┌─ Exercise inputs

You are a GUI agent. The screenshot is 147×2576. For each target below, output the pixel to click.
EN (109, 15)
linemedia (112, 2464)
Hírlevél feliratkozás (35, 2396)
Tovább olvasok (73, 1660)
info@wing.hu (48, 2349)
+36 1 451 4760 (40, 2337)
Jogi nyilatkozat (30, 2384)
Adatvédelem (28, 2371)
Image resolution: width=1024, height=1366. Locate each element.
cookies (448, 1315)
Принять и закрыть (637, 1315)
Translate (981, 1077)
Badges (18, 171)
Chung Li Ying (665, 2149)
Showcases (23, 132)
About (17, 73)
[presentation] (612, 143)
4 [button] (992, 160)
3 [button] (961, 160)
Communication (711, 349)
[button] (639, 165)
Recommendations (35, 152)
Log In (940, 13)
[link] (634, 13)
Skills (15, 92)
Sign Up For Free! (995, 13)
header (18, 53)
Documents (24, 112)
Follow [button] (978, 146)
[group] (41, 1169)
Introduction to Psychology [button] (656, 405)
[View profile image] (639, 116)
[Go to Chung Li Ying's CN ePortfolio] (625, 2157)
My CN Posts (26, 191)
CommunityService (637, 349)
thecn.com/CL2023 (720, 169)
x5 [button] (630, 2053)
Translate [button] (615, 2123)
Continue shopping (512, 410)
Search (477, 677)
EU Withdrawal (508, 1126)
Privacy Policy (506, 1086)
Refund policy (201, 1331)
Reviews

└─

Exactly as written above, reproduce all of the entries.

» Task output:
You are a GUI agent. The screenshot is 147×2576. For each target below, output the pixel to click.
EN (109, 15)
linemedia (112, 2464)
Hírlevél feliratkozás (35, 2396)
Tovább olvasok (73, 1660)
info@wing.hu (48, 2349)
+36 1 451 4760 (40, 2337)
Jogi nyilatkozat (30, 2384)
Adatvédelem (28, 2371)
Image resolution: width=1024, height=1366. Locate each element.
cookies (448, 1315)
Принять и закрыть (637, 1315)
Translate (981, 1077)
Badges (18, 171)
Chung Li Ying (665, 2149)
Showcases (23, 132)
About (17, 73)
[presentation] (612, 143)
4 [button] (992, 160)
3 [button] (961, 160)
Communication (711, 349)
[button] (639, 165)
Recommendations (35, 152)
Log In (940, 13)
[link] (634, 13)
Skills (15, 92)
Sign Up For Free! (995, 13)
header (18, 53)
Documents (24, 112)
Follow [button] (978, 146)
[group] (41, 1169)
Introduction to Psychology [button] (656, 405)
[View profile image] (639, 116)
[Go to Chung Li Ying's CN ePortfolio] (625, 2157)
My CN Posts (26, 191)
CommunityService (637, 349)
thecn.com/CL2023 (720, 169)
x5 [button] (630, 2053)
Translate [button] (615, 2123)
Continue shopping (512, 410)
Search (477, 677)
EU Withdrawal (508, 1126)
Privacy Policy (506, 1086)
Refund policy (201, 1331)
Reviews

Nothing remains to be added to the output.